Stored items from a collection:
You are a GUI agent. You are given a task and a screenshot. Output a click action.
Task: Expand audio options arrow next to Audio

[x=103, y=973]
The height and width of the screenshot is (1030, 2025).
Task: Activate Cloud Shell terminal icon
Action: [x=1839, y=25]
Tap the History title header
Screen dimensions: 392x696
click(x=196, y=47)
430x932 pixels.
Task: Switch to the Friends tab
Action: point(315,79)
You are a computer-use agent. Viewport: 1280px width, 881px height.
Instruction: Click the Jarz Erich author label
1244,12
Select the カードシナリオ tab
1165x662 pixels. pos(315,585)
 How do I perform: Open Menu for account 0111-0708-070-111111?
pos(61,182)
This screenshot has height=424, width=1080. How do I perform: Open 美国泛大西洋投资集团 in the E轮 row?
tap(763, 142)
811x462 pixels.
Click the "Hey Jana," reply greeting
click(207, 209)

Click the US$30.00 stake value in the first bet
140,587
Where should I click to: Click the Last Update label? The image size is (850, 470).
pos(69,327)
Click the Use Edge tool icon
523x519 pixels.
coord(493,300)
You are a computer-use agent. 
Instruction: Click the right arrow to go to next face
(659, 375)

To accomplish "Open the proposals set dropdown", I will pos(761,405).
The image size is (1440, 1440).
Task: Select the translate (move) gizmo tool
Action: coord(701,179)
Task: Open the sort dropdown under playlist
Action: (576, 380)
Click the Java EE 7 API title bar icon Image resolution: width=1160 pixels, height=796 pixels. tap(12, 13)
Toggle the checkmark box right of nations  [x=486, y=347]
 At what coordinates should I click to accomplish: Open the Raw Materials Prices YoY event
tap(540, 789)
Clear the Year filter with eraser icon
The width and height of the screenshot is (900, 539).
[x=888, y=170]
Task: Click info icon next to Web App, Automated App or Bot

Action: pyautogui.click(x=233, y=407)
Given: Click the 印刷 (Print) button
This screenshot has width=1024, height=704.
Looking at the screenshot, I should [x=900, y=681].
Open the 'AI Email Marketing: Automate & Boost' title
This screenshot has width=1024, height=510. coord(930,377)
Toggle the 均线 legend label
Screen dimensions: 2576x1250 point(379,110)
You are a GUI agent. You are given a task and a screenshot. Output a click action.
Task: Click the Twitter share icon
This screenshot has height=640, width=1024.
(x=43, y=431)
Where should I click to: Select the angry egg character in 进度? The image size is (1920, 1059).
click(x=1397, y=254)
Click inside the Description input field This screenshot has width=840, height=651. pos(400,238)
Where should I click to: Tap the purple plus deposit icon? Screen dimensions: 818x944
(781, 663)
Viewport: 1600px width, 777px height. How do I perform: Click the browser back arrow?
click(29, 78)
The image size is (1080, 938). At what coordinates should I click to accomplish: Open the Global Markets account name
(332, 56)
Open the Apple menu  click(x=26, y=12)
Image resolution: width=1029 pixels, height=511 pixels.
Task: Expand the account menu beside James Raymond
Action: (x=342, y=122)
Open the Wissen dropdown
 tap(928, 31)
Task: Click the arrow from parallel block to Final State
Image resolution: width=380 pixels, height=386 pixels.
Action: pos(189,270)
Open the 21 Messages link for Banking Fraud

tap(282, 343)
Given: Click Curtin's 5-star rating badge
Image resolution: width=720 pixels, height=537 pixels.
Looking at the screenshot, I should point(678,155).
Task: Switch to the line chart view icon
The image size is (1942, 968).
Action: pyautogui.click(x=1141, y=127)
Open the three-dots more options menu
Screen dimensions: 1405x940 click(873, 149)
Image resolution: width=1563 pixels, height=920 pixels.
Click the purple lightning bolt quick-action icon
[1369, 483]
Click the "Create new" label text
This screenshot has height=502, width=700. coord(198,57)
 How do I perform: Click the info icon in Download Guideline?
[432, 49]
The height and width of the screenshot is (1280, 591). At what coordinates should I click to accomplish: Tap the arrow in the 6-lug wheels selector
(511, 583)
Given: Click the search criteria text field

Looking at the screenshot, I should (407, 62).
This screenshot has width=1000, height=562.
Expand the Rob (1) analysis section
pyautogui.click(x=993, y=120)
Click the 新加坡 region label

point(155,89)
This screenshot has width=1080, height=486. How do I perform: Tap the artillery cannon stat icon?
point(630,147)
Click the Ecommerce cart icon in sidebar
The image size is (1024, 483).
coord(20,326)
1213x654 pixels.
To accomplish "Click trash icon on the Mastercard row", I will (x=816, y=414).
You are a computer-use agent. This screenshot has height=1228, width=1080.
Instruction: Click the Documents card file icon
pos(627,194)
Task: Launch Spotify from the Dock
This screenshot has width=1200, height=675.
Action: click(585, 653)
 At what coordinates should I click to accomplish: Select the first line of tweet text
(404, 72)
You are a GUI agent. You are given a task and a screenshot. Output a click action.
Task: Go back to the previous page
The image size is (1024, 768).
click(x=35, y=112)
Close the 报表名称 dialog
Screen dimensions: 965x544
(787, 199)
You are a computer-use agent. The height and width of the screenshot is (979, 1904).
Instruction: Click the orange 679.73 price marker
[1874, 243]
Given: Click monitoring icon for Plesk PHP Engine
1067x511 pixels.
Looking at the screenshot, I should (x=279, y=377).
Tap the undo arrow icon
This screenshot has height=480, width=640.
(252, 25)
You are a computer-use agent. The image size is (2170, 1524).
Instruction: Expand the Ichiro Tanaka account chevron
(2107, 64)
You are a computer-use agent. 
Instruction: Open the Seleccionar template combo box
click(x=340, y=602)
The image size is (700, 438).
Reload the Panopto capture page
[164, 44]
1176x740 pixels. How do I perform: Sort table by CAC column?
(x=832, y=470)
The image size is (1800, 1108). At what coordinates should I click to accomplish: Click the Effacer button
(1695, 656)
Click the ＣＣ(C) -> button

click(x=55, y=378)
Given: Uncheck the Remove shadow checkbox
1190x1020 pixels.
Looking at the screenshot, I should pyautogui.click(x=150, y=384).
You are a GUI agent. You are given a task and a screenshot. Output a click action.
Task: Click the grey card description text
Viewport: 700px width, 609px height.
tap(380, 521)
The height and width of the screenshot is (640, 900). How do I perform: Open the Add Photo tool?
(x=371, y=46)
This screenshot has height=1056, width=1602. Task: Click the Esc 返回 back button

* **Aim of the exercise**: Taking the entries above, restate exactly those lines that fall between the line with "This screenshot has width=1000, height=562." and the line with "You are a computer-use agent. The height", keeping both of those lines too.

* **Answer below**:
This screenshot has width=1000, height=562.
Expand the Rob (1) analysis section
pyautogui.click(x=993, y=120)
Click the 新加坡 region label

point(155,89)
This screenshot has width=1080, height=486. How do I perform: Tap the artillery cannon stat icon?
point(630,147)
Click the Ecommerce cart icon in sidebar
The image size is (1024, 483).
coord(20,326)
1213x654 pixels.
To accomplish "Click trash icon on the Mastercard row", I will (x=816, y=414).
You are a computer-use agent. This screenshot has height=1228, width=1080.
Instruction: Click the Documents card file icon
pos(627,194)
Task: Launch Spotify from the Dock
This screenshot has width=1200, height=675.
Action: click(585, 653)
 At what coordinates should I click to accomplish: Select the first line of tweet text
(404, 72)
You are a GUI agent. You are given a task and a screenshot. Output a click action.
Task: Go back to the previous page
The image size is (1024, 768).
click(x=35, y=112)
Close the 报表名称 dialog
Screen dimensions: 965x544
(787, 199)
You are a computer-use agent. The height and width of the screenshot is (979, 1904).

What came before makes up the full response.